Feynman et M-Series : le partage des tâches se dessine

Pour Nvidia, ce rapprochement fait suite à un investissement massif de 5 milliards de dollars chez Intel annoncé en septembre 2025. La cible ? L’architecture « Feynman », qui succédera à la série Rubin. Mais le caméléon reste prudent : le cœur du réacteur (le die GPU) restera fabriqué par TSMC. En revanche, Intel récupérerait une partie de la production des puces d’entrées-sorties (I/O) via ses futurs procédés 14A ou 18A, si les rendements sont au rendez-vous. Intel s’occuperait aussi d’environ 25 % de l’assemblage final via sa technologie EMIB, laissant les 75 % restants à TSMC.

Côté Apple, c’est un retour aux sources assez ironique. Après avoir claqué la porte d’Intel en 2020 pour passer à ses propres puces Apple Silicon, la firme de Cupertino discuterait pour faire produire des processeurs M-series d’entrée de gamme pour MacBook par son ex-partenaire.
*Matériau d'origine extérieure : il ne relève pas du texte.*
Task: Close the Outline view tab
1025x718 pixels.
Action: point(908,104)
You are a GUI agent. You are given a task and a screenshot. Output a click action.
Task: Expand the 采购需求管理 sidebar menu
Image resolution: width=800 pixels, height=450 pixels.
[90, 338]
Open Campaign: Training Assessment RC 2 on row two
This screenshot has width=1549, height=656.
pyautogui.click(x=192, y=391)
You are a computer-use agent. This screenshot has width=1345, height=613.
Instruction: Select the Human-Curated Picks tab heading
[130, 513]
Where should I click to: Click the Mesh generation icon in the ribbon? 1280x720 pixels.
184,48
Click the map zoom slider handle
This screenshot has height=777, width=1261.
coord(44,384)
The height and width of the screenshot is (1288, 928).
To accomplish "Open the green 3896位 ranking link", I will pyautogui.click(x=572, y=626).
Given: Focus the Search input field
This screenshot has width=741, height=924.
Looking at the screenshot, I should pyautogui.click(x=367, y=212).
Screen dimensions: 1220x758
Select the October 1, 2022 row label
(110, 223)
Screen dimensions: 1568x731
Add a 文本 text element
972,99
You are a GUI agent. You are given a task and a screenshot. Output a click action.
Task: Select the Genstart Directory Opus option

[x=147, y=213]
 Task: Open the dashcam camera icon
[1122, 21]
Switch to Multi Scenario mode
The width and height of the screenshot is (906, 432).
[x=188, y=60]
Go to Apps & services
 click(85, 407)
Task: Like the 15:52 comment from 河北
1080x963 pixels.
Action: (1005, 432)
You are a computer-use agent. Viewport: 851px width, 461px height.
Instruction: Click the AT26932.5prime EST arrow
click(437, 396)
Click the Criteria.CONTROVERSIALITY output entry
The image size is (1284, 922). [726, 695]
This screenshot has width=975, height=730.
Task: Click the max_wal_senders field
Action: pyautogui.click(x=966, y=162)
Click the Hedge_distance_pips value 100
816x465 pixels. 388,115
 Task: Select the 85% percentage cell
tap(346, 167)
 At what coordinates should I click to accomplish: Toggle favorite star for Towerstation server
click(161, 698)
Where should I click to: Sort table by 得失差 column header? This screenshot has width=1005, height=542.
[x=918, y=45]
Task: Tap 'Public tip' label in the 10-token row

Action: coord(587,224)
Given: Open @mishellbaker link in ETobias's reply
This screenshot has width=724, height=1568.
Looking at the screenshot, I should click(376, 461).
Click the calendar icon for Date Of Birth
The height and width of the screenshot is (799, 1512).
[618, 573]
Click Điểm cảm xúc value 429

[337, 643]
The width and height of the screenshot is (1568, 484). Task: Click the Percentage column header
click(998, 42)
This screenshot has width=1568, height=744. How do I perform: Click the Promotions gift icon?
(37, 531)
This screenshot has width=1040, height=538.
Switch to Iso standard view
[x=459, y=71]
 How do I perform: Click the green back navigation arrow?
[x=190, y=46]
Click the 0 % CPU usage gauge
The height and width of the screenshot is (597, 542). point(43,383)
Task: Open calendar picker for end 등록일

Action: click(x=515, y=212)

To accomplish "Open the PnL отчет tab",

Ce serait donc clairement une réponse aux menaces de tarifs douaniers et une volonté de ne plus mettre tous ses œufs dans le panier taïwanais.

Et TSMC dans tout ça ? Loin de paniquer, le géant y verrait une opportunité en or. Se délester des commandes secondaires lui permettrait de réduire la pression politique américaine, d’éloigner les accusations de monopole et de se concentrer sur les contrats haut de gamme les plus rentables. Les experts pensent même que cette « infidélité » pourrait renforcer sa position à long terme : en testant la concurrence, les clients réaliseront peut-être à quel point l’exécution de TSMC est irréprochable.